By the time he was 45 years old, Paul Magelli had suffered and survived three heart attacks. When his identical twin brother died of a heart attack at 45, Paul began to live a life of fear.
Today, he’s 85 and while he still suffers from heart disease, he’s no longer living a life of fear — he’s living a bold life with bold plans.
He’s volunteered himself to test the effects of heart disease and aging — on top of the world’s tallest free-standing mountain! The Heart Climb teams Paul with researchers from the Mayo Clinic who want to study human adaptation to oxygen deprivation, lung fluid regulation, and cardiac changes at altitude.
Growing Bolder spoke with Paul about his decision to sign up for a trek up Mt. Kilimanjaro, something he’s unsuccessfully attempted before. If he’s successful this time, he’ll become the oldest person to summit Mt. Kilimanjaro.
He passionately explains why life is about taking calculated risks and big moments. He’ll inspire you to chase your dreams, even ones that terrify you.
Since we conducted this interview, there’s been a major update to the story. In July 2016, in the midst of his training, Paul learned he he had two bad heart valves and he had to undergo cardiac bypass surgery and valve replacement. But his passion for the project remains.
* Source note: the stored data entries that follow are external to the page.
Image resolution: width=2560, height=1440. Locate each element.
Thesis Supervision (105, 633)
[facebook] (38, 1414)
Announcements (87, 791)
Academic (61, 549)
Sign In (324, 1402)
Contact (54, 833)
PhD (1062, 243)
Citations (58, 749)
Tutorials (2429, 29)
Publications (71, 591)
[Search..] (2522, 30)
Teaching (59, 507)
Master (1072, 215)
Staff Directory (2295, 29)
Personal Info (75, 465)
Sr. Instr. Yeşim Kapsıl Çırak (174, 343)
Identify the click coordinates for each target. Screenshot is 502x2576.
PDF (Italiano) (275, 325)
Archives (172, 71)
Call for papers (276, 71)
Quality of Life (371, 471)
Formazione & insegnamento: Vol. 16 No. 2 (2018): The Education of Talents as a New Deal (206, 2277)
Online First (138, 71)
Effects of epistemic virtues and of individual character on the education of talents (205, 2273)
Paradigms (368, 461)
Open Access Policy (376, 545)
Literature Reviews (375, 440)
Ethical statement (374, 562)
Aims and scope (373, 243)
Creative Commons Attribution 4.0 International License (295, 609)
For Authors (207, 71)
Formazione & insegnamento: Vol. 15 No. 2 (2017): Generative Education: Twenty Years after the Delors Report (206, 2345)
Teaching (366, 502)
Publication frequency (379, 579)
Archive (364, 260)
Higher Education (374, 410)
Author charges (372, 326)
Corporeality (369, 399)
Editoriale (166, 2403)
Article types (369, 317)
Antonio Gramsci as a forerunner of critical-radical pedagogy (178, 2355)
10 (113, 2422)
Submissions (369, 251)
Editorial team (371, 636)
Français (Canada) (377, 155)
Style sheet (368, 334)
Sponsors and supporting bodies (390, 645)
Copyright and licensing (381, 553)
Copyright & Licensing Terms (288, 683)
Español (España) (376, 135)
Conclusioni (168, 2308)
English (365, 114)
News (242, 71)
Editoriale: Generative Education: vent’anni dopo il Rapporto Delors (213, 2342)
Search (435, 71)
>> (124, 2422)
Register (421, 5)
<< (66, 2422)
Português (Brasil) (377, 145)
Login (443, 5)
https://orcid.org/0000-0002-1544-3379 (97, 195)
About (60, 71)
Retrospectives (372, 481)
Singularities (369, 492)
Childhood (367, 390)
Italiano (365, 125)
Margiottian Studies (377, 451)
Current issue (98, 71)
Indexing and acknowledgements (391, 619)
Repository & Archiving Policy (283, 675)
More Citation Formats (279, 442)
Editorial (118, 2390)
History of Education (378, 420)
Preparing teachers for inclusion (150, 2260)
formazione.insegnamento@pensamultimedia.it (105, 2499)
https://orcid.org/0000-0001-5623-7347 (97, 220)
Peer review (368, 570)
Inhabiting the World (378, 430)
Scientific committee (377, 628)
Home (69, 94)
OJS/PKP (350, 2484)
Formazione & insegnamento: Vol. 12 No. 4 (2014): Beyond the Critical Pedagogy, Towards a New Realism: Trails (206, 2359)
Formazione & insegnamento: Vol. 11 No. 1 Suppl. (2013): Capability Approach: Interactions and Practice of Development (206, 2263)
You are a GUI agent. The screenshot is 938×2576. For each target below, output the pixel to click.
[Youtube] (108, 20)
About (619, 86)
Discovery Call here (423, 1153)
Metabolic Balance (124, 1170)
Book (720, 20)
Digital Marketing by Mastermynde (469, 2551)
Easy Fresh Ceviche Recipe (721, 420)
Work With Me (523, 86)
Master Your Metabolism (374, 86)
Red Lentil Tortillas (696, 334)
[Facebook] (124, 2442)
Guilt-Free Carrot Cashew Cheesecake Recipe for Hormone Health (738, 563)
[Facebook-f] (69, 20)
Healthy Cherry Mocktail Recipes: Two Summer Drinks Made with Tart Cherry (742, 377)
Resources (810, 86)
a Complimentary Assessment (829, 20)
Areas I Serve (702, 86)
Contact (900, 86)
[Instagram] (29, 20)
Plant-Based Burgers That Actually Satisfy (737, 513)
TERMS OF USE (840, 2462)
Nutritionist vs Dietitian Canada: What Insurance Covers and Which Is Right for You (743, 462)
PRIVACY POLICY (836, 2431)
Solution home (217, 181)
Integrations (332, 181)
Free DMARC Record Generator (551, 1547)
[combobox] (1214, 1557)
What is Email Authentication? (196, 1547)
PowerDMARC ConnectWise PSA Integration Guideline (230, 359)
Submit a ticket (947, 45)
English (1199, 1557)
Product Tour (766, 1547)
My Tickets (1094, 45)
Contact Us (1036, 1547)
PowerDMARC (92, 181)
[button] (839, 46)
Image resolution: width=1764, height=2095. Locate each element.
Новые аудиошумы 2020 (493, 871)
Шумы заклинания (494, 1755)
“This is a tough one, but my vision has not changed, and I am going down this path so I may yet be able to summit this mountain after I get my revitalized ‘super’ heart back in condition,” he wrote on The Heart Climb site. “The project and study remains a passion of mine and the climb team. Our hope is to leverage the experience of this year’s climb to continue the study with a smaller, limited team within a year post surgery. While initially devastating news to me, it is in the end, a part of the reason that many of us are in fact climbing. It is a challenge and a test of our character, resilience and desire and something that brings excitement to life.”